>> start Input material

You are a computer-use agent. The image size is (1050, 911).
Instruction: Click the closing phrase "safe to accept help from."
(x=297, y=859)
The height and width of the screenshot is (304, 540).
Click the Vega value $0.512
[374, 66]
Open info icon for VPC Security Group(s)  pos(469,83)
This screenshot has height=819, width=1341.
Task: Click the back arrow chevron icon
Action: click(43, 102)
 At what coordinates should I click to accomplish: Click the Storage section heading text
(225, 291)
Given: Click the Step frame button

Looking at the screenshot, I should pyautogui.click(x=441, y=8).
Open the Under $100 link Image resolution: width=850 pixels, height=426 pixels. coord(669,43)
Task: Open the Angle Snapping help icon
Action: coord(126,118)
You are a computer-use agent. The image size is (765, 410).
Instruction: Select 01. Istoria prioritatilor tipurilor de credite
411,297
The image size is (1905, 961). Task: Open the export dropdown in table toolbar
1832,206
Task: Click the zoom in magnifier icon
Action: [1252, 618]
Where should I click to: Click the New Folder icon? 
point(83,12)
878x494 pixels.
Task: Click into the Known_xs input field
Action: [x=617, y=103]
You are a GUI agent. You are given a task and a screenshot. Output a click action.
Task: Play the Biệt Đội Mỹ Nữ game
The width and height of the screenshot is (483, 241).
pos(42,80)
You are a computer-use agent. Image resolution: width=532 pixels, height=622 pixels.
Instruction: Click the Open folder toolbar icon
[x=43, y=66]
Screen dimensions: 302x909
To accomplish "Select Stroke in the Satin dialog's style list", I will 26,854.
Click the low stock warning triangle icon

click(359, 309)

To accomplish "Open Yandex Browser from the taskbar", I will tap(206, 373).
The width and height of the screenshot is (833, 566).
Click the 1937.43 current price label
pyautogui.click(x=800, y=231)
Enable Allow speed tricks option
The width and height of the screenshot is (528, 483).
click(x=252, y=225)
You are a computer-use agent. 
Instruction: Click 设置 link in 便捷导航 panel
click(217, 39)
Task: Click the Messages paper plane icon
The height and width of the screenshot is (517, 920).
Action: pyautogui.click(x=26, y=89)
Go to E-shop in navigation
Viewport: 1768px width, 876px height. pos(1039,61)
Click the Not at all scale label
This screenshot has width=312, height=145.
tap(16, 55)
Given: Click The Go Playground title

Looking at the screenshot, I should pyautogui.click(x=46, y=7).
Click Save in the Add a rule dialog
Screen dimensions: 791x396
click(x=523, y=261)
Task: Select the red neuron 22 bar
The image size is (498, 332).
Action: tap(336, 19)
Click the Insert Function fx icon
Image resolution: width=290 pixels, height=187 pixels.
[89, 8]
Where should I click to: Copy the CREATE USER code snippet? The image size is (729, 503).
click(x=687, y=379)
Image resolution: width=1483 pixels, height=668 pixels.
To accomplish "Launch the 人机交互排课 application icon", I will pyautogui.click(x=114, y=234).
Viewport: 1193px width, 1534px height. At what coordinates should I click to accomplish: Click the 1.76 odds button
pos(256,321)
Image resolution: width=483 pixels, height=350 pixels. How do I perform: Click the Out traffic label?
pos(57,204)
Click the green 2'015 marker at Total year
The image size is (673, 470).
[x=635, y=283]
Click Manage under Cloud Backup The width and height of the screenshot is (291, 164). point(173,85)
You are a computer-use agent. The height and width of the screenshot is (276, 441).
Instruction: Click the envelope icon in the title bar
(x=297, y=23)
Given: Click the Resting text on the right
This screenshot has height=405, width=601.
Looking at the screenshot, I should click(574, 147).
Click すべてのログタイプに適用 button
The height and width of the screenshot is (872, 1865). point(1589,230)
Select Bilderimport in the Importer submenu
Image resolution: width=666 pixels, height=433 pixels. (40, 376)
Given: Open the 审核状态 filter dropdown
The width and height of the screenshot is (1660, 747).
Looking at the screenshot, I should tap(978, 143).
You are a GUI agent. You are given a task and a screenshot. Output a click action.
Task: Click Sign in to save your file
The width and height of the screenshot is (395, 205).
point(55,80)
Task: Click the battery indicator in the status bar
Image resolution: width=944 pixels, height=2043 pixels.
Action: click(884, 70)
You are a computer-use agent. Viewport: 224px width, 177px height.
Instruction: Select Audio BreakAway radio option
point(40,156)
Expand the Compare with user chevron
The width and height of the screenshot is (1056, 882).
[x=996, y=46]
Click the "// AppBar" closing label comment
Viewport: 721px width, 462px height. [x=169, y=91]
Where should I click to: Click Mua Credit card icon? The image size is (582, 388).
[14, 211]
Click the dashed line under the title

>> end Input material

[What you are asked to do]: Reproduce the entries from the line containing "Where should I click to: Click the" through the line containing "click(x=523, y=261)", swapping "Instruction" for "Command" and leaving everything else unchanged.

[Task solution]:
Where should I click to: Click the New Folder icon? 
point(83,12)
878x494 pixels.
Task: Click into the Known_xs input field
Action: [x=617, y=103]
You are a GUI agent. You are given a task and a screenshot. Output a click action.
Task: Play the Biệt Đội Mỹ Nữ game
The width and height of the screenshot is (483, 241).
pos(42,80)
You are a computer-use agent. Image resolution: width=532 pixels, height=622 pixels.
Command: Click the Open folder toolbar icon
[x=43, y=66]
Screen dimensions: 302x909
To accomplish "Select Stroke in the Satin dialog's style list", I will 26,854.
Click the low stock warning triangle icon

click(359, 309)

To accomplish "Open Yandex Browser from the taskbar", I will tap(206, 373).
The width and height of the screenshot is (833, 566).
Click the 1937.43 current price label
pyautogui.click(x=800, y=231)
Enable Allow speed tricks option
The width and height of the screenshot is (528, 483).
click(x=252, y=225)
You are a computer-use agent. 
Command: Click 设置 link in 便捷导航 panel
click(217, 39)
Task: Click the Messages paper plane icon
The height and width of the screenshot is (517, 920).
Action: pyautogui.click(x=26, y=89)
Go to E-shop in navigation
Viewport: 1768px width, 876px height. pos(1039,61)
Click the Not at all scale label
This screenshot has width=312, height=145.
tap(16, 55)
Given: Click The Go Playground title

Looking at the screenshot, I should pyautogui.click(x=46, y=7).
Click Save in the Add a rule dialog
Screen dimensions: 791x396
click(x=523, y=261)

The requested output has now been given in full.